2016 Kasımında yapılacak başkanlık seçimleri öncesinde Cumhuriyetçi Partinin aday adayları arasında yaşanan kıyasıya yarışta açık farkla önde gitmeye devam eden Trump, kampanya sürecine damgasını basan faşist söylemleriyle, sadece ABD’de değil tüm dünyada gündem oluyor.

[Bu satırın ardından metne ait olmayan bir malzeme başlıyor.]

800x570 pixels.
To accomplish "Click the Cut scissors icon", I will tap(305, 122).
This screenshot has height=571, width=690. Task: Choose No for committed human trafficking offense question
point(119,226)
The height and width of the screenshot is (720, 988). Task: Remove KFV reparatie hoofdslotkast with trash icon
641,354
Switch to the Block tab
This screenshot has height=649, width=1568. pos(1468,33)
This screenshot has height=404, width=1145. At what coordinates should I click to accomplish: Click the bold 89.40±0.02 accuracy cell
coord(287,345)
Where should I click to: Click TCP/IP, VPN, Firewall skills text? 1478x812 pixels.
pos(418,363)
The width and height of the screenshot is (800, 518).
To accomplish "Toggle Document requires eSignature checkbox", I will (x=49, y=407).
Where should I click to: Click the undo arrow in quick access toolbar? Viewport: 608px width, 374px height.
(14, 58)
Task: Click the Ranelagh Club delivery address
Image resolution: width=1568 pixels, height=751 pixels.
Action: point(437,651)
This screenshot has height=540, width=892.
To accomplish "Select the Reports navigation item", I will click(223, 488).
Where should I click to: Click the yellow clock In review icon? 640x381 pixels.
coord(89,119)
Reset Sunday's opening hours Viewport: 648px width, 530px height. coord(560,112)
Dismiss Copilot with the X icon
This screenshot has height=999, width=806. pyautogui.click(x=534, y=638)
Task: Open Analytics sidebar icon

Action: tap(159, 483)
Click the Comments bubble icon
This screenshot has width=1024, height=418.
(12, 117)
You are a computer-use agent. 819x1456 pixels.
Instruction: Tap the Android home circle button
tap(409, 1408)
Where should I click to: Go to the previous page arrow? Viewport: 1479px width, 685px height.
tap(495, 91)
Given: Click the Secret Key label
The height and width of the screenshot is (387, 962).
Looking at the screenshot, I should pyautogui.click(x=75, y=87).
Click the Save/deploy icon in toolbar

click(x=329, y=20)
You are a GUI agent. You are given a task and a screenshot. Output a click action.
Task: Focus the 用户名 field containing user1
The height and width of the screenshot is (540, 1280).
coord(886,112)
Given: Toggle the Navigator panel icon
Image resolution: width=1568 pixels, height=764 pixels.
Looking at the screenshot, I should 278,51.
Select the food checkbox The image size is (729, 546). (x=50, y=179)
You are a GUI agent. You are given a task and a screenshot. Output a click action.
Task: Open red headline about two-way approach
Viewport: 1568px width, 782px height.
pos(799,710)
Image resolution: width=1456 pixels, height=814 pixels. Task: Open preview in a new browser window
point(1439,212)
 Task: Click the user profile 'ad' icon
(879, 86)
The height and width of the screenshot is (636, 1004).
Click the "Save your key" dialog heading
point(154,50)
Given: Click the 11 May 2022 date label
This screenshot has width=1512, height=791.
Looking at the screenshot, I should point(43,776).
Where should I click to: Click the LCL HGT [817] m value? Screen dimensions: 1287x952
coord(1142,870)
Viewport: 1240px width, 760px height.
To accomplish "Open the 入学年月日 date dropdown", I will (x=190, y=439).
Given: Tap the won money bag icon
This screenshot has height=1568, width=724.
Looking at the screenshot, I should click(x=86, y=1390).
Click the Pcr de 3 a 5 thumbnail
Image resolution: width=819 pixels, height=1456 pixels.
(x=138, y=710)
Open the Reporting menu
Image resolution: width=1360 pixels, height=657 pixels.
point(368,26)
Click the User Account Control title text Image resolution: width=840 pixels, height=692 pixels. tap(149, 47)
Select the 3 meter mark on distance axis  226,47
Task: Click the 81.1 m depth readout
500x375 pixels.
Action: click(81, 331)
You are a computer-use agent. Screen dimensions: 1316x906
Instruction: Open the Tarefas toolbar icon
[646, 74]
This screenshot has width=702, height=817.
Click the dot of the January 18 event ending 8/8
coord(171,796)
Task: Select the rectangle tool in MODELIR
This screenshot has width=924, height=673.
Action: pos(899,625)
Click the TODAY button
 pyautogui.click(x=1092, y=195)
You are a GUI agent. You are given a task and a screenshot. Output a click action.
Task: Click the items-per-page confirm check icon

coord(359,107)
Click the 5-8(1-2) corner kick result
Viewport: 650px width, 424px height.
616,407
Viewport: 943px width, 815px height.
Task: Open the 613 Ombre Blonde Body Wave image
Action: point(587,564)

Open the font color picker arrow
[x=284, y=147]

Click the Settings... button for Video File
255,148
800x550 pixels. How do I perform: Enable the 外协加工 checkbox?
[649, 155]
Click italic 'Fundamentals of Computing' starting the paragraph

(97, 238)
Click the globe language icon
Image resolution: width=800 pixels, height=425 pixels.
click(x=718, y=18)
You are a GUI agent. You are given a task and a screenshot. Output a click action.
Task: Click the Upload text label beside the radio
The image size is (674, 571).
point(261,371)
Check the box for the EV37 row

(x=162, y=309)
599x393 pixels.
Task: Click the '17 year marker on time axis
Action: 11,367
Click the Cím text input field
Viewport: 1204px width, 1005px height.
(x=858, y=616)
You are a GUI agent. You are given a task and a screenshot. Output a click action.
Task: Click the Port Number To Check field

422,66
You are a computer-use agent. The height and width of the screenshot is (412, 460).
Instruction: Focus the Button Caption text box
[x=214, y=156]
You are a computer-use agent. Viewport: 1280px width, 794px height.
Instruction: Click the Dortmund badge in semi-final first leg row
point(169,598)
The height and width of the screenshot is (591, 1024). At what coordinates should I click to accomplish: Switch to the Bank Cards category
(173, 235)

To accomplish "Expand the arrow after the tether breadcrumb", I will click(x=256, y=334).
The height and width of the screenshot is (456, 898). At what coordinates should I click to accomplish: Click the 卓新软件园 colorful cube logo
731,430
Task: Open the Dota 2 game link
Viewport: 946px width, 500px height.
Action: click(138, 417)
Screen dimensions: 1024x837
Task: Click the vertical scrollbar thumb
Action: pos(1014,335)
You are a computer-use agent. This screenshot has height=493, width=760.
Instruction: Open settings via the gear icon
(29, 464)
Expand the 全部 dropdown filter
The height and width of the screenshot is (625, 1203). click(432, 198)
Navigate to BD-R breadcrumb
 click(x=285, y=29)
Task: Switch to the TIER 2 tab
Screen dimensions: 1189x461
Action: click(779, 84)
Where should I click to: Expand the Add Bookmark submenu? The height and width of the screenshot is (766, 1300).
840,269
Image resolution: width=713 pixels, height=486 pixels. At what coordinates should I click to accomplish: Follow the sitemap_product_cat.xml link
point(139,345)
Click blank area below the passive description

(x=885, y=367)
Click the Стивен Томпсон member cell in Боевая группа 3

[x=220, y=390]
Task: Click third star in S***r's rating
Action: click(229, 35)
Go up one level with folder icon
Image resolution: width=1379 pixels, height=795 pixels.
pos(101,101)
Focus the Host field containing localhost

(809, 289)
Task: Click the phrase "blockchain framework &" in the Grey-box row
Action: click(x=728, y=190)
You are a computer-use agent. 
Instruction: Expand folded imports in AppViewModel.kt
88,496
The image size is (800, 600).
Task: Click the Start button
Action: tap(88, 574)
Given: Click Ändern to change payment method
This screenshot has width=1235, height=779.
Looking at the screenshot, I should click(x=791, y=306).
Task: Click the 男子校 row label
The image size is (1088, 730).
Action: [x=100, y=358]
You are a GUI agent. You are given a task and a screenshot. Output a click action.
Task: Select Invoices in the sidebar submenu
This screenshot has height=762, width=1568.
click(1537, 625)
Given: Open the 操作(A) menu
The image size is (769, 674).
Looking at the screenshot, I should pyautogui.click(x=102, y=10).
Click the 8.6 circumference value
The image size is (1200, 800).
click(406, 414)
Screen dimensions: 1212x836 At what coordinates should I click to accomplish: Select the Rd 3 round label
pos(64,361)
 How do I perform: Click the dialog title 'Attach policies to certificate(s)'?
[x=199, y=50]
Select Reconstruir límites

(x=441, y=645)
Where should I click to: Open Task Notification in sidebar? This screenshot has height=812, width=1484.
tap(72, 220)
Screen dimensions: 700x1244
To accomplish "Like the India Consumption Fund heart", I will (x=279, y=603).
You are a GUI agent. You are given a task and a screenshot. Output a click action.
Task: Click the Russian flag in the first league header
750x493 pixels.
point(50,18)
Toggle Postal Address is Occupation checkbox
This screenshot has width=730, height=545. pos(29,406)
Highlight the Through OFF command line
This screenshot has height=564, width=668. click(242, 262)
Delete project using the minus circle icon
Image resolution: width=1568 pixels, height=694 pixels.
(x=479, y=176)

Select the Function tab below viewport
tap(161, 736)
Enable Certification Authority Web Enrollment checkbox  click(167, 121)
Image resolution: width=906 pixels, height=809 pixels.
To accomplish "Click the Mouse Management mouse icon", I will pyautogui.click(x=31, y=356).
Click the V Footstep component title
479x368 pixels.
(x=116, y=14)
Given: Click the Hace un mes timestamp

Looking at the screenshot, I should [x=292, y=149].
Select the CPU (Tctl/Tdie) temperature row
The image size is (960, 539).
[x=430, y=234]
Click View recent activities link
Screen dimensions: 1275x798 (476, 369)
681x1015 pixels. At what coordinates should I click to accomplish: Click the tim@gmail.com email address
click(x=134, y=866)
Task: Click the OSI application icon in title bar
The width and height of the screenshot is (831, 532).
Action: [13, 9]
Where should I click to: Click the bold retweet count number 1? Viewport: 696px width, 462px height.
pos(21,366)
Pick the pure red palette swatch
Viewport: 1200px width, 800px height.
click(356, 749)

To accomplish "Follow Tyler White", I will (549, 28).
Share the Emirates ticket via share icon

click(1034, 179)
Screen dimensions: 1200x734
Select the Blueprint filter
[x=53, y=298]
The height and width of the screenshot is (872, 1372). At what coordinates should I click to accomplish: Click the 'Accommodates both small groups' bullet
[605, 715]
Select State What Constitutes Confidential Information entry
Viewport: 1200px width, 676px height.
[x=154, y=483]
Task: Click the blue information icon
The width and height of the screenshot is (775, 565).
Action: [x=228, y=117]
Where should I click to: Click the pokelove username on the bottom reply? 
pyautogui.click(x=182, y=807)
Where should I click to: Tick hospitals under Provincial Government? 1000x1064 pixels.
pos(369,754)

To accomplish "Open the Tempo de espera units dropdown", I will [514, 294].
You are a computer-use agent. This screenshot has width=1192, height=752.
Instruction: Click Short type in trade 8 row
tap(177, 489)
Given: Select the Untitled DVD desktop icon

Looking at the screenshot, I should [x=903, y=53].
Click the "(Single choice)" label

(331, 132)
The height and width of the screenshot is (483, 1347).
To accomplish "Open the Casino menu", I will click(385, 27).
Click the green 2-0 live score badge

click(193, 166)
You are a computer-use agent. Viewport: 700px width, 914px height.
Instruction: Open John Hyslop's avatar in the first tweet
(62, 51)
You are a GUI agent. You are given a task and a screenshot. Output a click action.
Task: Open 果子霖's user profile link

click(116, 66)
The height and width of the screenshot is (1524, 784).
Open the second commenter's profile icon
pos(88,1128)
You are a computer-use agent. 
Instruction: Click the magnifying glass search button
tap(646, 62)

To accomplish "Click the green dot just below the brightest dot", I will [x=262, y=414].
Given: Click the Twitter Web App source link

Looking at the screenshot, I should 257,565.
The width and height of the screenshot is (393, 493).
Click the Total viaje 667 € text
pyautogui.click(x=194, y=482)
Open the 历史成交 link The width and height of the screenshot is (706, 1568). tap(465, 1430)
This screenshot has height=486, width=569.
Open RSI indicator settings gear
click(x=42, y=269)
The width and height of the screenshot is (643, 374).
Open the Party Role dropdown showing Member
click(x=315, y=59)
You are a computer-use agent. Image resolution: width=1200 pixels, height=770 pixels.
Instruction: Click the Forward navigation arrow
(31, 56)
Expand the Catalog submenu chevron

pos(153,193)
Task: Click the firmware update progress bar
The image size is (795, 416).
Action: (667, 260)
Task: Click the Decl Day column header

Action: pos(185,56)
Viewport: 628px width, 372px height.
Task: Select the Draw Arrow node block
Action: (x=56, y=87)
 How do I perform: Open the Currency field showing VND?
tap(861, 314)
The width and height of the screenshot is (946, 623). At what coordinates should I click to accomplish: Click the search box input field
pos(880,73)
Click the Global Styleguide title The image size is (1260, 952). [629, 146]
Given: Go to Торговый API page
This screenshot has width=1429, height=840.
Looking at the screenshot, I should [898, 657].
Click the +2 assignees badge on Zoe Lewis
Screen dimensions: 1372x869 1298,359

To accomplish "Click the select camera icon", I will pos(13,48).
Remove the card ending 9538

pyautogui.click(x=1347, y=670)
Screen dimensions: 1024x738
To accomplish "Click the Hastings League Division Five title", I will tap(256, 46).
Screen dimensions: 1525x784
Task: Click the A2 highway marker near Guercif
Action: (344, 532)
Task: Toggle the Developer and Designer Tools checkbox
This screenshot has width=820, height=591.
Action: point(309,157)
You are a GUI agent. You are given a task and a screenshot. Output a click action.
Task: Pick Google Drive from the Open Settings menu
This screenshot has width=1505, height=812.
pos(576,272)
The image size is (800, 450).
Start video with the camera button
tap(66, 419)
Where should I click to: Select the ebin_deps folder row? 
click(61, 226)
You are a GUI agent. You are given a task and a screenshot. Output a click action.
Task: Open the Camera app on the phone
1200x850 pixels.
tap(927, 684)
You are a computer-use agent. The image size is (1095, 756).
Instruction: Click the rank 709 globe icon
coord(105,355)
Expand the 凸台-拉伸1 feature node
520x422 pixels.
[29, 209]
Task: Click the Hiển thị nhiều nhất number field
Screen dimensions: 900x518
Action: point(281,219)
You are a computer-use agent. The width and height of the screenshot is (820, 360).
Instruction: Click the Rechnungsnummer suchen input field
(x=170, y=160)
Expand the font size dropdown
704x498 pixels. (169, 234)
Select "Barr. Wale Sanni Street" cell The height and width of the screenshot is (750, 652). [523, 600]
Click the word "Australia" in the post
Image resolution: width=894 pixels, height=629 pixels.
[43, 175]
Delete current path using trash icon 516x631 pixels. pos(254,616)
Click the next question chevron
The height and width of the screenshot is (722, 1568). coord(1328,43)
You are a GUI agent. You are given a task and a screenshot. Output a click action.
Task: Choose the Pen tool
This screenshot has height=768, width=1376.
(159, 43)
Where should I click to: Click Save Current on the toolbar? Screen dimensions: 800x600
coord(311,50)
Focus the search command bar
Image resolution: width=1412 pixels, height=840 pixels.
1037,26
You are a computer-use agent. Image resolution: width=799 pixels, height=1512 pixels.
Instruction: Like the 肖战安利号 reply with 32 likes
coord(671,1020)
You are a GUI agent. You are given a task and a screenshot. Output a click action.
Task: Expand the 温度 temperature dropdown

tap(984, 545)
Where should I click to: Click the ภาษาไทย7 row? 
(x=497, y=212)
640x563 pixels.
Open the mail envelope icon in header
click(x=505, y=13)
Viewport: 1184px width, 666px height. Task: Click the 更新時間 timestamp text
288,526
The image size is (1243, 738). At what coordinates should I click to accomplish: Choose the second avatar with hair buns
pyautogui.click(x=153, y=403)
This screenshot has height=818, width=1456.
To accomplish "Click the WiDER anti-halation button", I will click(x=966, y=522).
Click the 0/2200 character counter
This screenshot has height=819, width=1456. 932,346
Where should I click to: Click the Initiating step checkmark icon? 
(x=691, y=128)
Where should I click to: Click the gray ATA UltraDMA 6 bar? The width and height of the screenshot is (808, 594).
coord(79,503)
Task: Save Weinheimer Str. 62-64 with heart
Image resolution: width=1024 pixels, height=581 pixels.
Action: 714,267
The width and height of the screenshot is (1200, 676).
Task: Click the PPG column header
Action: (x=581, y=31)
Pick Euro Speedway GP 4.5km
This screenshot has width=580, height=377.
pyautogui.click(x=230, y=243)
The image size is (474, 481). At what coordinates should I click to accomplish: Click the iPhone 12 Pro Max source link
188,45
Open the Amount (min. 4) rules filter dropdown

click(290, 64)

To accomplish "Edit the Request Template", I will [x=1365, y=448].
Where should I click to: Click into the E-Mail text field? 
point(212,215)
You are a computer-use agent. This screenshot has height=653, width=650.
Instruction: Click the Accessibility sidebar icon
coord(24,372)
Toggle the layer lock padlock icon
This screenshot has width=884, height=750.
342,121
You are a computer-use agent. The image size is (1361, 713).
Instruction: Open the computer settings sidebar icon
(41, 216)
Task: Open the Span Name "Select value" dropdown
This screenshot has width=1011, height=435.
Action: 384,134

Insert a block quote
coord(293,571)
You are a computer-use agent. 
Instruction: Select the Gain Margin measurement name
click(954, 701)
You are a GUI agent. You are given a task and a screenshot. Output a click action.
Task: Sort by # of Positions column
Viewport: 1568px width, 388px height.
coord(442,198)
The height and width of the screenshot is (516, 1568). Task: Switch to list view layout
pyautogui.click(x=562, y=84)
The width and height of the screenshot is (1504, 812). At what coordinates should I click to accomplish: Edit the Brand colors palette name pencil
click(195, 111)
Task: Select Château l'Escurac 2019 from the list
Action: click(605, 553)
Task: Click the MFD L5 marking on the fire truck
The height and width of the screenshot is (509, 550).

Kampanyasını “Amerika’yı Yeniden Büyük Hale Getir” sloganıyla yürüten Trump, İslamofobik ve ırkçı söylemleriyle Müslümanları, Hispanikleri ve siyahları hedef haline getiriyor. “Ülkenin gerçek sahipleri” dediği beyaz, Anglosakson ve Hıristiyan Amerikalıların işlerini ellerinden alanların, ücretlerinin artmamasına, evlerini kaybetmelerine, sosyal güvencelerinin olmamasına vb. sebep olanların göçmenler ve siyahlar olduğunu söyleyerek işçi sınıfının farklı kesimleri arasında düşmanlık yaratmaya ve bu temelde oy devşirmeye çalışıyor.
Trump, kampanyasının başlangıç dönemlerinde daha çok Meksikalı göçmenleri hedef alarak onları aşağılayıp uyuşturucu satıcılığıyla, tecavüzcülükle, yağmacılıkla, suç makinesi olmakla suçluyor ve Meksika sınırının duvarla kapatılması gerektiğini söylüyordu. Çoğu Suriyeli yüz binlerce göçmenin Avrupa kapılarına dayanmasının ardından ise hedef tahtasına Müslümanları oturtmaya başladı. Paris’te ve San Barnardino’da gerçekleştirilen katliamlardan sonra, “Müslümanların ABD’ye girmeleri yasaklanmalıdır” diyerek Müslümanlara yönelik faşist söyleminin dozunu daha da arttırdı.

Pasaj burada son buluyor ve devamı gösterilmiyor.